Akamai has unveiled the Edge Cloud, a solution for delivering data to connected devices and in-application messaging at scale.
The company said it is most useful for businesses bringing billions of endpoints online as part of the IoT connected devices ecosystem.
“From car makers to hotel operators, virtually every industry is incorporating endpoints in the form of connected devices and applications into their business strategies, capitalizing on the ubiquity of Internet access,” Akamai said in a news release.
“However, building and managing the infrastructure required to support, scale and secure these experiences can be incredibly time-, cost- and resource-intensive for organizations and not a part of their core competency,” it added.
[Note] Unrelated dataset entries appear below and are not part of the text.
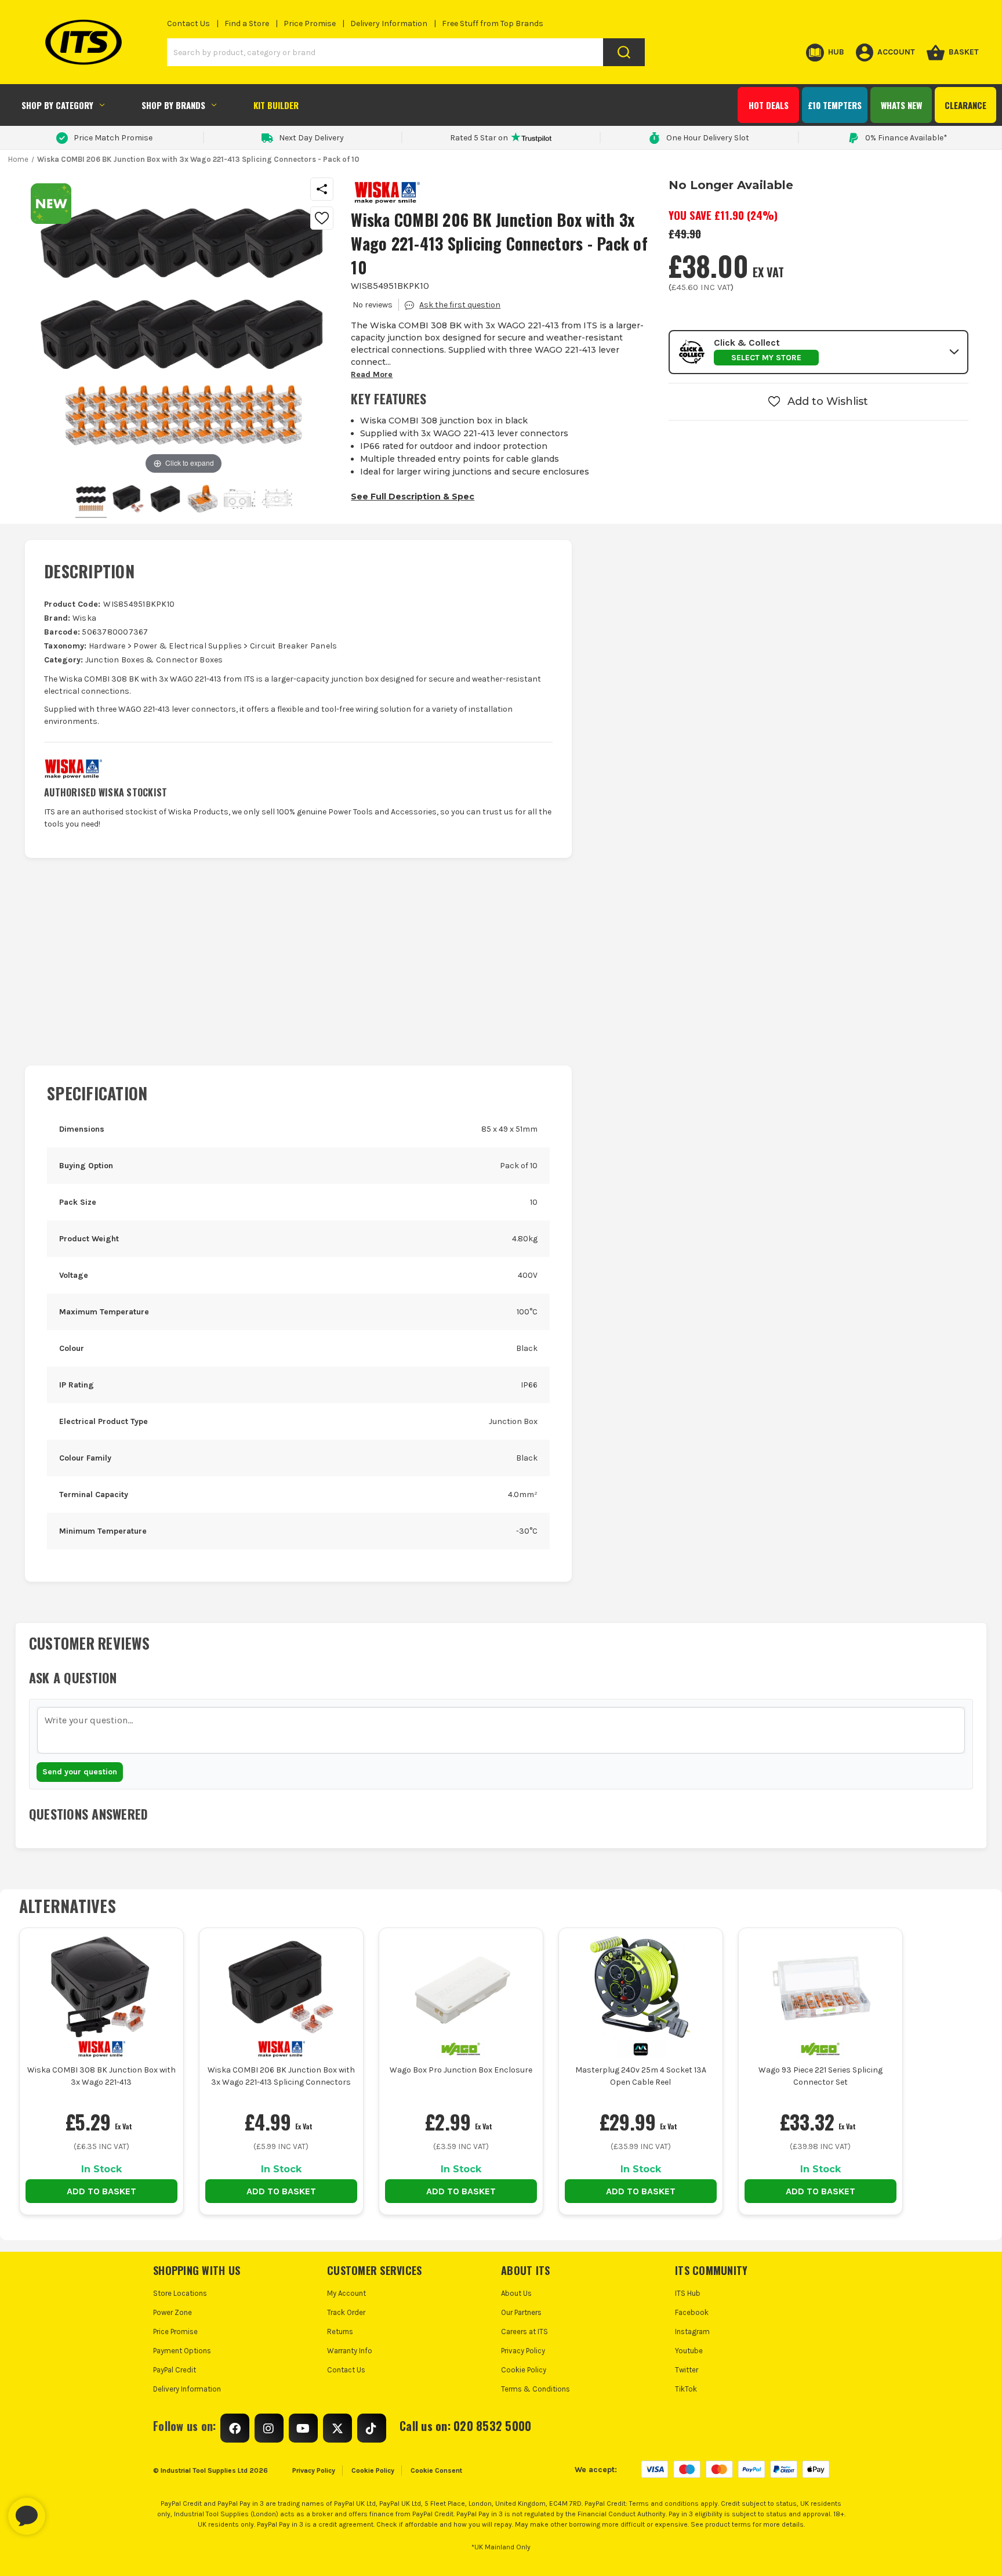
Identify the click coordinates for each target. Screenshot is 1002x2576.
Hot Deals (769, 105)
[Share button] (321, 189)
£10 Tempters (835, 105)
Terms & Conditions (535, 2389)
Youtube (689, 2350)
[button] (818, 352)
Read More (372, 374)
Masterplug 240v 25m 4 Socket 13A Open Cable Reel (640, 2076)
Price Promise (310, 23)
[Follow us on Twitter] (337, 2428)
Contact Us (188, 23)
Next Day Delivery (311, 138)
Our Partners (521, 2312)
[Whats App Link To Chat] (63, 2510)
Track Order (346, 2312)
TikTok (686, 2389)
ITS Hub (687, 2293)
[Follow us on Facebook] (234, 2428)
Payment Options (182, 2350)
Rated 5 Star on (479, 138)
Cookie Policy (523, 2369)
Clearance (965, 105)
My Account (346, 2293)
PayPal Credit (174, 2369)
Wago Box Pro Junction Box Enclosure (461, 2070)
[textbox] (501, 1730)
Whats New (901, 105)
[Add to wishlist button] (321, 218)
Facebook (692, 2312)
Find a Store (246, 23)
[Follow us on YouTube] (303, 2428)
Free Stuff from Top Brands (492, 23)
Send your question (79, 1772)
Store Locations (180, 2293)
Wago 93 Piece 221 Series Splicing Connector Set (820, 2076)
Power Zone (172, 2312)
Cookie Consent (436, 2470)
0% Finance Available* (906, 138)
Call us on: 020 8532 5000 (465, 2425)
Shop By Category (57, 105)
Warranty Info (349, 2350)
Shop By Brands (173, 105)
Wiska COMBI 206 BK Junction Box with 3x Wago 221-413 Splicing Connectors (281, 2076)
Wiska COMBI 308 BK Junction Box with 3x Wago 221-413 (101, 2076)
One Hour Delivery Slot (707, 138)
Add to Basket (101, 2191)
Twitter (686, 2369)
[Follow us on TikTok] (371, 2428)
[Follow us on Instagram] (269, 2428)
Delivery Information (388, 23)
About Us (516, 2293)
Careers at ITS (524, 2331)
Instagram (692, 2331)
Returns (340, 2331)
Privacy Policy (523, 2350)
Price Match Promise (113, 138)
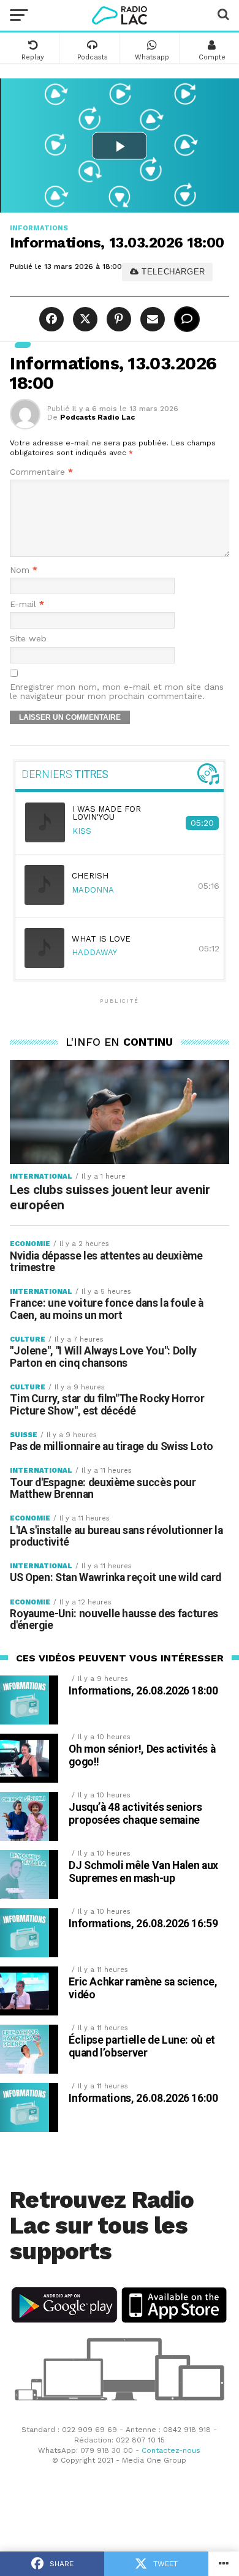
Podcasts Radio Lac (97, 417)
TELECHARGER (171, 271)
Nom (23, 570)
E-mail (27, 604)
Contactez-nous (171, 2450)
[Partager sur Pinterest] (117, 319)
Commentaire (41, 472)
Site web (28, 638)
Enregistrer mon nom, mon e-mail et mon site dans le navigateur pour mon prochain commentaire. (117, 691)
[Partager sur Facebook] (53, 319)
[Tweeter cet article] (84, 319)
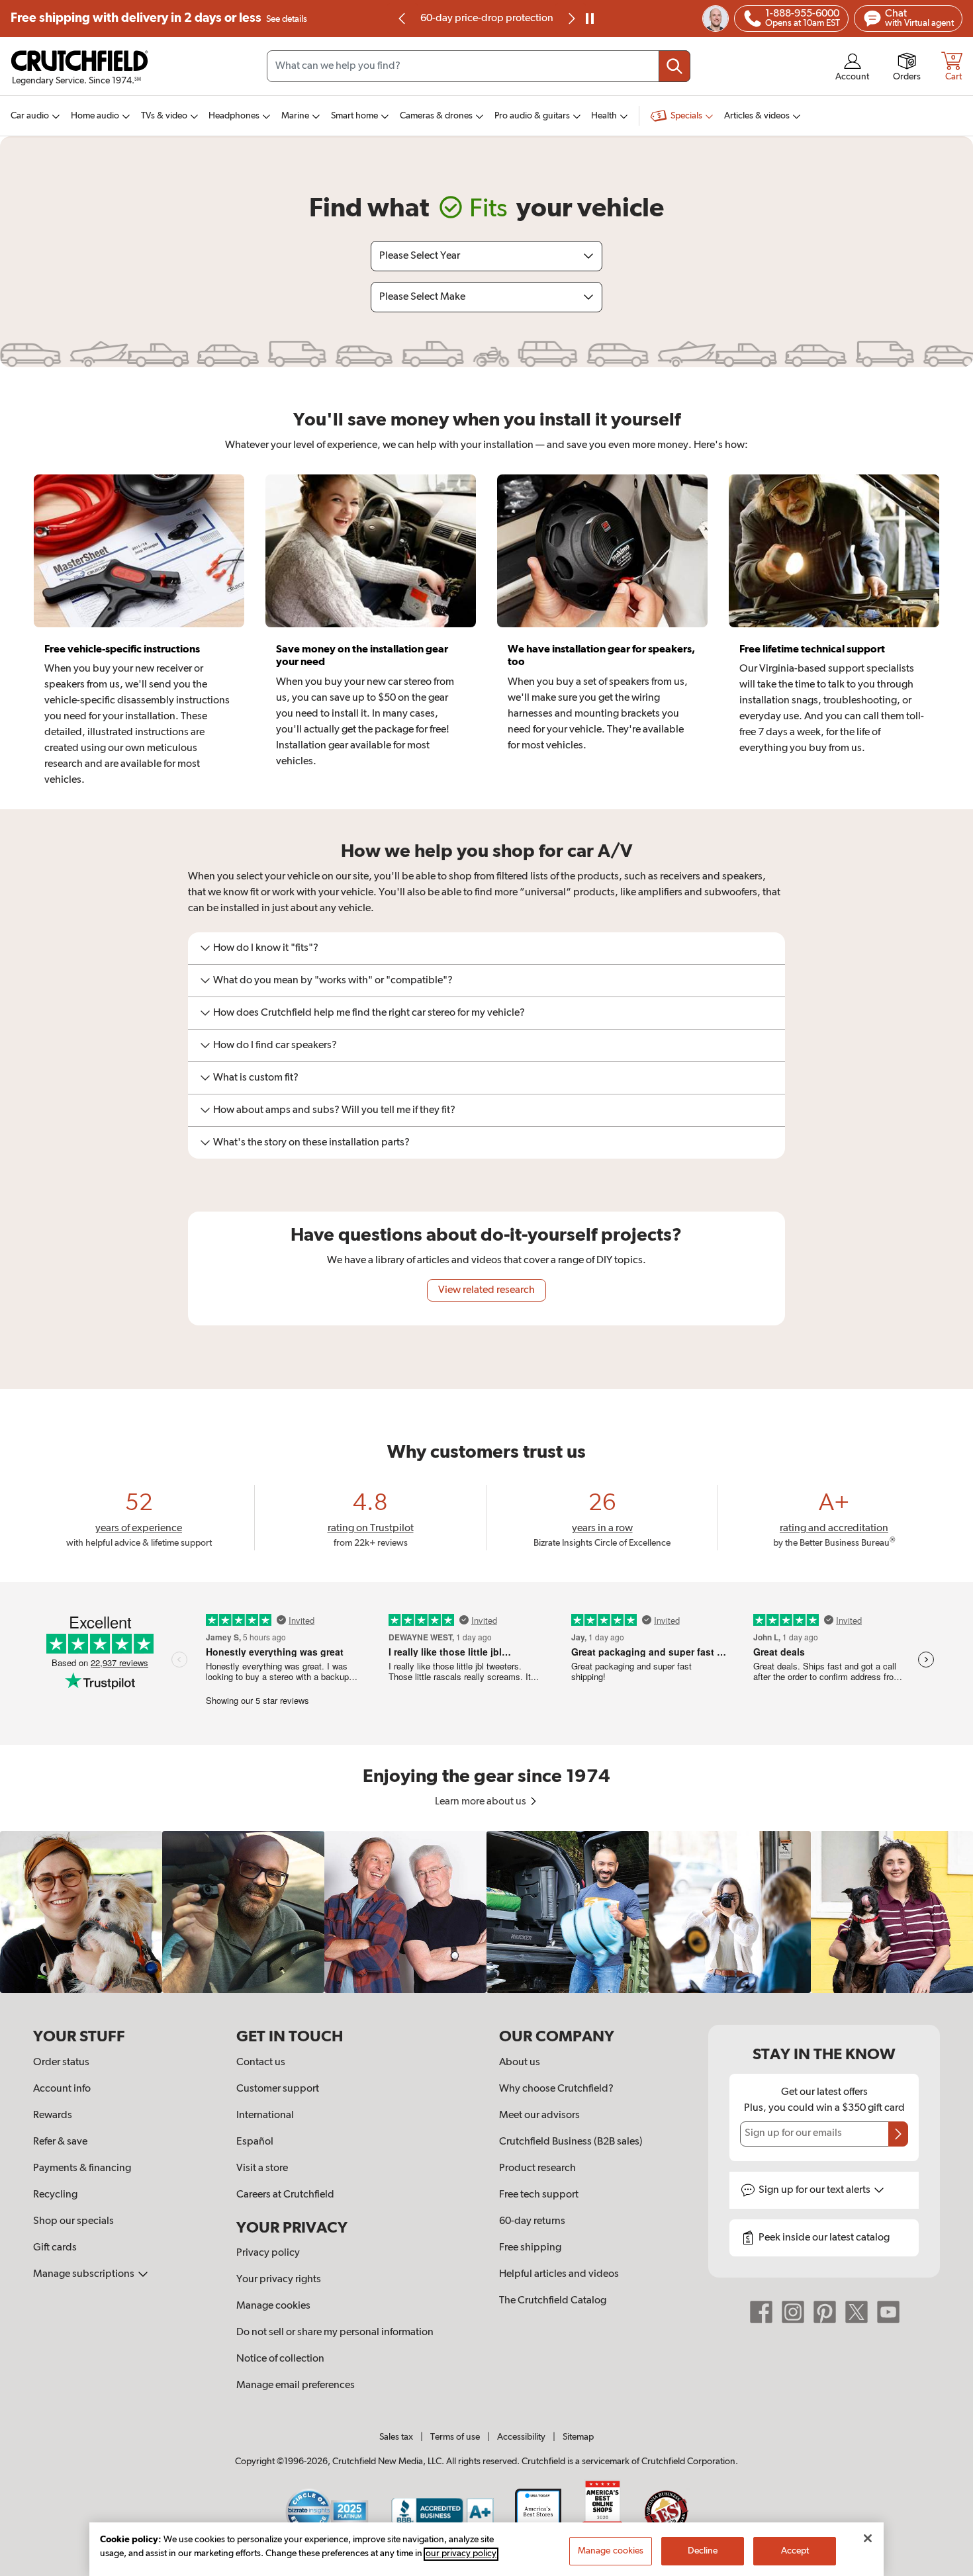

The company noted that IoT Analytics Research projects approximately 22 billion connected devices by 2025, and these will be sending data across the Internet.
“In addition, billions of application instances will be sending trillions of messages, and these endpoints represent both vast opportunities and challenges for businesses in terms of harnessing, distributing and protecting the data,” it said.
Hence, the company is focused on developing technology designed to scale and secure the way internet of things (IoT) and application data is delivered to endpoints, according to Craig Adams, senior vice president and general manager, Web Performance and Security, Akamai Technologies.
Akamai expects that as more use cases emerge for IoT and in-application messaging, such as Message Queuing Telemetry Transport (MQTT), there is a need to offer connectivity for billions of devices and real-time data delivery.
Through IoT Edge Connect, a new product within the Edge Cloud solution line, both resource-constrained IoT devices and applications using MQTT for messaging can send or publish information about a given topic to a server that functions as an MQTT message broker.
With IoT Edge Connect, developers can enable low-latency interactions with millions of endpoints and process data in real-time, according to Akamai.